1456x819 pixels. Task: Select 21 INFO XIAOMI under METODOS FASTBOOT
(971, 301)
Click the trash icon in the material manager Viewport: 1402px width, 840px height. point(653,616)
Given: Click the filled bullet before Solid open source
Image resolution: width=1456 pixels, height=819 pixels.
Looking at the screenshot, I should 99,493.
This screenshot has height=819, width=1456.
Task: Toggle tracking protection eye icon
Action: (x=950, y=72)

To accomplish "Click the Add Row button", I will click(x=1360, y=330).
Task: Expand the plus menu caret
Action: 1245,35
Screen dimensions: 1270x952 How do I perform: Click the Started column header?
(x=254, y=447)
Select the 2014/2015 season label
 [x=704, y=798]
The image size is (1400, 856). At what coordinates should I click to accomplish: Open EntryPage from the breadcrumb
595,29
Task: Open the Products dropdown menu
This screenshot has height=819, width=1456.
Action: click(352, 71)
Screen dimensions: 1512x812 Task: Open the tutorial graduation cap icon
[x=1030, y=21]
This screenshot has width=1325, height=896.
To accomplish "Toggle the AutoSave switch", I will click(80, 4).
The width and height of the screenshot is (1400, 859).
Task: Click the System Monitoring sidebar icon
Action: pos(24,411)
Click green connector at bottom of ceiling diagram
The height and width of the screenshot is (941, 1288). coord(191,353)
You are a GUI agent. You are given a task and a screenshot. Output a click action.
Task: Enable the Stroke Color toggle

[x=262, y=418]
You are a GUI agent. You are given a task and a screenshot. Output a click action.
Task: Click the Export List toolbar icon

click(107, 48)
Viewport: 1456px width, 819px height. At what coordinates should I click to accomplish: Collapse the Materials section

+-------+

* EXERCISE OBJECTIVE
Reproduce, word for word, all of the entries above.

* RESPONSE AREA
1456x819 pixels. Task: Select 21 INFO XIAOMI under METODOS FASTBOOT
(971, 301)
Click the trash icon in the material manager Viewport: 1402px width, 840px height. point(653,616)
Given: Click the filled bullet before Solid open source
Image resolution: width=1456 pixels, height=819 pixels.
Looking at the screenshot, I should 99,493.
This screenshot has height=819, width=1456.
Task: Toggle tracking protection eye icon
Action: (x=950, y=72)

To accomplish "Click the Add Row button", I will click(x=1360, y=330).
Task: Expand the plus menu caret
Action: 1245,35
Screen dimensions: 1270x952 How do I perform: Click the Started column header?
(x=254, y=447)
Select the 2014/2015 season label
 [x=704, y=798]
The image size is (1400, 856). At what coordinates should I click to accomplish: Open EntryPage from the breadcrumb
595,29
Task: Open the Products dropdown menu
This screenshot has height=819, width=1456.
Action: click(352, 71)
Screen dimensions: 1512x812 Task: Open the tutorial graduation cap icon
[x=1030, y=21]
This screenshot has width=1325, height=896.
To accomplish "Toggle the AutoSave switch", I will click(80, 4).
The width and height of the screenshot is (1400, 859).
Task: Click the System Monitoring sidebar icon
Action: pos(24,411)
Click green connector at bottom of ceiling diagram
The height and width of the screenshot is (941, 1288). coord(191,353)
You are a GUI agent. You are given a task and a screenshot. Output a click action.
Task: Enable the Stroke Color toggle

[x=262, y=418]
You are a GUI agent. You are given a task and a screenshot. Output a click action.
Task: Click the Export List toolbar icon

click(107, 48)
Viewport: 1456px width, 819px height. At what coordinates should I click to accomplish: Collapse the Materials section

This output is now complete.